3. Recruiting is a company-wide effort
Employee referrals. Hiring goals. Take-home assessments. Culture fit interviews. Offer letter approvals. All are often part of the interview process but are rarely just the recruiter’s responsibility; everyone is involved. Especially in today’s job market, where the power line between companies and candidates has taken a complete 180, it is so important to have every single employee as pumped about recruiting as your talent team is. My key learning here? Taking deliberate measures to foster a company-wide recruiting culture where everyone feels a sense of ownership will ensure you can make awesome hires—and that much faster. And, it’s worth noting that in companies like these, employee referral programs have stronger performance—and we all know that referrals are the #1 source of new hire quality, showing higher retention rates and producing higher profits and performance.
4. Avoid “gut feelings” and “spidey-sense”-based decisions
My feedback roundup meetings were horrible. Plain and simple. I would corral the interviewers into a clear glass room (no joke), ask “What do you think?” and be overcome with mixed reviews, changing opinions, lack of direction, and unclear outcomes. As you can probably guess, interview questioning was not consistent either. As a result, we often made hires based on gut feelings, which 9 out of 10 times turned into poor hires. This wastes time, resources, and not to mention a lot of money. What I learned is that you really should take the time to implement a structured interview process as a way to get all stakeholders on the same page and help you be clear on what you are looking for in an ideal candidate—and then ask the right questions accordingly. Structured interviewing really is the key to hiring success.

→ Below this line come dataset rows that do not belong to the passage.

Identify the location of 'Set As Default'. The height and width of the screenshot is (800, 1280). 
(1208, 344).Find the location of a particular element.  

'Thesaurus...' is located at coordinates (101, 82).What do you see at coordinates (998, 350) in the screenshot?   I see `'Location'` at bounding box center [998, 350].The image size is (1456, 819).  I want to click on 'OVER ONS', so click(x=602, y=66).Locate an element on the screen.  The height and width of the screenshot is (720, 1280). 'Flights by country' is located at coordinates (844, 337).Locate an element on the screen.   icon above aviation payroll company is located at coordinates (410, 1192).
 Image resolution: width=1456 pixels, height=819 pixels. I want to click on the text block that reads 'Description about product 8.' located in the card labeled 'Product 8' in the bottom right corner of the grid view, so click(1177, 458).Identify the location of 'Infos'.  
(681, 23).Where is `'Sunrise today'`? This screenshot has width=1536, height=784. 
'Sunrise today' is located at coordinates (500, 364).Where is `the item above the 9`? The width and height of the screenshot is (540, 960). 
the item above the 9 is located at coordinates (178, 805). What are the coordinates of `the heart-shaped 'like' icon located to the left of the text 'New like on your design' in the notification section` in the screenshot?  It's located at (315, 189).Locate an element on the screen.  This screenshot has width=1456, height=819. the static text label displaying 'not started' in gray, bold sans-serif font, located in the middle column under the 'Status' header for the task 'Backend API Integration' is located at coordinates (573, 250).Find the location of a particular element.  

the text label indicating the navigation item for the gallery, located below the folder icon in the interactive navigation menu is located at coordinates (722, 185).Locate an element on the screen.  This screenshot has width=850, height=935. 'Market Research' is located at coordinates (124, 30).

5. Thoughtful and focused interviews will result in better hires
I wish I could say I provided my hiring managers with beautiful, templated information packets for each candidate they met. Instead, I would print out the candidate’s resume, lay it on their desk, and say, “The candidate is waiting in Room A.” Safe to say, that didn’t really set up those interviewers for success. Sure, some experienced interviewers might have go-to questions and can hold a conversation, but how do you ensure your interviewers—whether seasoned or not—aren’t asking the same things over and over again? And, further, how do you ensure they’re covering all the traits, skills, and experience that need covering, so that you can get a clear picture of who the candidate is and whether they’re a good fit? In addition—and I’m being serious here—How do you know your interviewers aren’t spending their entire 45-minute session talking about rock climbing?
Providing detailed interview kits containing the candidate’s background, a consistent feedback scoring tool, and a library of specific questions tailored to the role, to the team, and to the company’s culture will set your interviewers up for success right from the start—and be sure to nip any off-topic conversations in the bud before they even begin. If you don’t, it can come back to haunt you—in the form of poor Glassdoor reviews, frustrated interviewers and hiring managers, and, worst of all, bad hires!
My 6-month stint as a Corporate Recruiter taught me several valuable lessons that I have carried into my sales career, such as being better organized and task-oriented, focusing on both my personal and employer’s brand, negotiating with purpose, and setting clear expectations with those I work with. It has also given me insight into C-level decision-making like human capital planning, budgeting, and project management. Needless to say, I have the utmost respect for those in talent acquisition and owe my current success to that experience.